By Mary Elizabeth Williams
When you think of Justin Bieber, the first thing that leaps to mind probably isn’t “spoiling for a fight, international fugitive.” But this weekend, the doe-eyed, blow-dried young idol startled his fans – and at least one paparazzo who underestimated him – by allegedly taking a swing at a photographer at a Calabasas shopping mall.
The lensman claims Bieber hit him as he was taking photos of the singer with his girlfriend Selena Gomez. After complaining of pain, the photographer was taken to the hospital and released shortly after. TMZ reports that witnesses say the man was blocking Bieber’s car and that after the scuffle, a person identifying himself as a lawyer approached the photographer and suggested he call an ambulance and file a police report. Sheriff’s department spokesperson Lillian Peck refused to comment on the case, but if a report has been filed, Bieber, who left the scene after the incident, would now be the subject of a police investigation.

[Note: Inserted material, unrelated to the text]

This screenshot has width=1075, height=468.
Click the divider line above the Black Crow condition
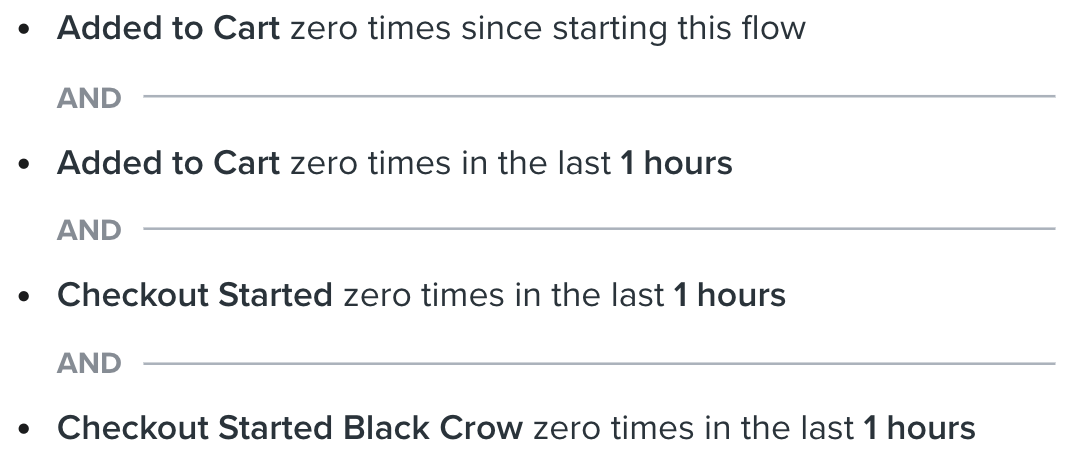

Meanwhile, the singer has said nothing of the incident, opting instead to alert fans that he’s “OFF TO EUROPE! PHASE 1 of operation secret concerts!” The guy who spars with Mike Tyson is so tough that he doesn’t even acknowledge his alleged brawls.
It must be a particularly pugilistic time of year. Earlier this month, Will Smith slapped a Ukrainian television journalist who tried to kiss him at the Russian premiere of “Men in Black III.” Smith then told the crowd, “He’s lucky I didn’t sucker-punch him.”
Whatever went down, neither Bieber nor Smith are the first celebrities to get into it with an invasive press. Three years ago James Gandolfinihit a man who was videotaping him shopping in New York City. And Sean Penn has a long and storied history of mixing it up with the paparazzi – mostly recently in 2009, when he pleaded no contest to vandalism after allegedly “kicking and punching” photographer Jordan Dawes.
Whenever a celebrity loses his cool with a reporter or photographer, the story inevitably turns into an occasion for getting judgmental about both sides. You don’t have to look far in the comments of any article on the Bieber story to see a range of self-righteous responses — disgust at the invasiveness of the photographer, incredulity that the seemingly mild-mannered J.B. could take anybody on, the inevitable disdain for a famous person who dares to erupt in anger.
The fact that it’s Bieber makes the story so unique. It’s a reminder that everyone – even guys with soccer-mom hairstyles and Disney princess girlfriends – has their breaking point. It’s one thing when Nic Cage goes ballistic. What else is new? But there’s an assumption that nice guys like Will Smith and Justin Bieber never lose their cool. That they exist to blandly take whatever invades their orbit with the unflappable grace of Ryan Seacrest getting ashes tossed on him at the Oscars. Yet in an era of long lenses and the easy assumption that everyone in the public eye is fair game to be touched, to be thwarted in their movements, to have their privacy violated, it might be helpful for the gossipmongers and ambulance chasers alike to remember that everyone has a dark side. And that someday, Betty White just might haul off and belt you.